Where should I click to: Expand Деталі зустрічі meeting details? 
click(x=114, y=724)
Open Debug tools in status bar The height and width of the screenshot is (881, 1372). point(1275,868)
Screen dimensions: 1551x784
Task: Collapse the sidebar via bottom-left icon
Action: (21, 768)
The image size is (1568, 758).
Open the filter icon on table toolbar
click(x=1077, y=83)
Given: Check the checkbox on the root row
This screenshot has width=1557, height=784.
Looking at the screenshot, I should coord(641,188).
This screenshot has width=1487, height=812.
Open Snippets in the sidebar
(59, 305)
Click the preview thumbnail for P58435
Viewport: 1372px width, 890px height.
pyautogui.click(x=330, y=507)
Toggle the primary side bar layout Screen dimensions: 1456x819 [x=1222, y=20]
++++
PROBLEM TO WORK ON: Repeat the data in full. Nothing may be dropped or altered.

RESPONSE TO THIS EXERCISE:
Where should I click to: Expand Деталі зустрічі meeting details? 
click(x=114, y=724)
Open Debug tools in status bar The height and width of the screenshot is (881, 1372). point(1275,868)
Screen dimensions: 1551x784
Task: Collapse the sidebar via bottom-left icon
Action: (21, 768)
The image size is (1568, 758).
Open the filter icon on table toolbar
click(x=1077, y=83)
Given: Check the checkbox on the root row
This screenshot has width=1557, height=784.
Looking at the screenshot, I should coord(641,188).
This screenshot has width=1487, height=812.
Open Snippets in the sidebar
(59, 305)
Click the preview thumbnail for P58435
Viewport: 1372px width, 890px height.
pyautogui.click(x=330, y=507)
Toggle the primary side bar layout Screen dimensions: 1456x819 [x=1222, y=20]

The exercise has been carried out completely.